The home version of the GRE is mostly available only if the closest testing center can’t administer the test. Currently, you’ll pay the same GRE exam fee no matter if you’re taking the test at home or at a testing center.
How to Confirm to Your Test Center That You’ve Made the Payment
Once your payment is processed, you’ll get a confirmation email from the ETS that you need to bring to the test center with you. This email will confirm your registration, as well as your test choice, test center, and score recipients.
Consider Buying GRE Prep Materials Too
Though the fees I’ve listed above may sound hefty, some test-takers decide to invest in test prep materials too. You might want to do the same to increase your chances of getting a good GRE score and getting into your dream graduate school.
The ETS offers some official materials that could help you with your test preparation. Here are the test preparation materials they offer for the GRE Subject Tests :
If you’re taking the GRE General Test, I’d recommend you take a look at the ETS’ ScoreItNow! Online Writing Practice which will cost you only $20.
I also like ETS GRE POWERPREP Online program, which equips you with three practice tests. With that said, the ETS already offers two free practice tests as a part of their POWERPREP® Online program.

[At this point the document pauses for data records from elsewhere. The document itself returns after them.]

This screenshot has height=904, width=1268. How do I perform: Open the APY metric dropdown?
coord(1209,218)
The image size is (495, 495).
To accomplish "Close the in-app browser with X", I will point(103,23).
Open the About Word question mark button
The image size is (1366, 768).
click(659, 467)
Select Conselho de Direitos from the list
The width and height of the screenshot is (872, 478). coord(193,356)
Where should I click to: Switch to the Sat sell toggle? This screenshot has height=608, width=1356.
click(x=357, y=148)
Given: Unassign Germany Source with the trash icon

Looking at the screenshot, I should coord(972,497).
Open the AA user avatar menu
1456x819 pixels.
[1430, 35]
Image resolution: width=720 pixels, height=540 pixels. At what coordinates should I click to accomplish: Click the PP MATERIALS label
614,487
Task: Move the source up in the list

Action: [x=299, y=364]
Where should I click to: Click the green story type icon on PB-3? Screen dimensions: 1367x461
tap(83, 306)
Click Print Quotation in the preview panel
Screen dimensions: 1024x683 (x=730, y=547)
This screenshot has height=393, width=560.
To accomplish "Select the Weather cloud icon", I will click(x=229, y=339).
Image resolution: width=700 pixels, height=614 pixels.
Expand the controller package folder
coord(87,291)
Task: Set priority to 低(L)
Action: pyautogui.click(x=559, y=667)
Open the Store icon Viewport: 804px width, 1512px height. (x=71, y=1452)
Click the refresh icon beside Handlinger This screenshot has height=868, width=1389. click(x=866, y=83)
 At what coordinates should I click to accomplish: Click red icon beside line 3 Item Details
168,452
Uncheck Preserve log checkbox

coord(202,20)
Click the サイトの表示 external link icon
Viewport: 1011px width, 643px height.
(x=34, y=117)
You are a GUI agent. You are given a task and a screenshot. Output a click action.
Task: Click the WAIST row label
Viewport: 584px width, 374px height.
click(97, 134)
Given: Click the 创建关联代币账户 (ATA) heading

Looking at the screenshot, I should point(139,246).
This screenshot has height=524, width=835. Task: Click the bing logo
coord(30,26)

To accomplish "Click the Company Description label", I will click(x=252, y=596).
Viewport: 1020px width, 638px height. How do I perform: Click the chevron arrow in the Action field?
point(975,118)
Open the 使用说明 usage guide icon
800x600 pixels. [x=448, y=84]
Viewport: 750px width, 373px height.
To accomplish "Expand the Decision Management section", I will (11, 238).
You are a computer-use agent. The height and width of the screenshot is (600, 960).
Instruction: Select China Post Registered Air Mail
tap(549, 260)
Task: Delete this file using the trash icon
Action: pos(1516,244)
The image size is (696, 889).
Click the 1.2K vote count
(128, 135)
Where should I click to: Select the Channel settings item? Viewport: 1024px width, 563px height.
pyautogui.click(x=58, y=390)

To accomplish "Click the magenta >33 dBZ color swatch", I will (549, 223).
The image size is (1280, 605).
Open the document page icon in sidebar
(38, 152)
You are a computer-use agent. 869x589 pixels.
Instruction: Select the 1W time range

Considering this, the cost of PowerPrep Plus ($39.95) doesn’t make a whole lot of sense. You can also find some practice tests and additional GRE prep materials online, for free, or you can invest in a GRE prep course instead.
GRE Refund Policies
If you cancel your exam 4 days before your exam date, the ETS will give you a partial refund -- 50% of the total cost of the registration fee. However, if you applied to take a GRE Subject Test in Mainland China, you’ll only receive 50% of the total cost if you cancel the exam 10 days before the exam date.
Wrapping Up: How Much Does the GRE Cost?
The GRE won’t empty out your bank accounts. If you’re not paying for additional score reports or rescheduling your exam, you’ll only pay around $200 for the GRE General Test and $105 for the GRE Subject Test.
Since GRE scores are necessary for getting into graduate programs -- and getting a degree -- that doesn’t seem like a high price to pay.
In my opinion, you should only purchase additional score reports if you score really, really low. That’s the only situation where you’ll actually need them.
What do you think? Is the GRE exam fee reasonable? Let me know in the comments.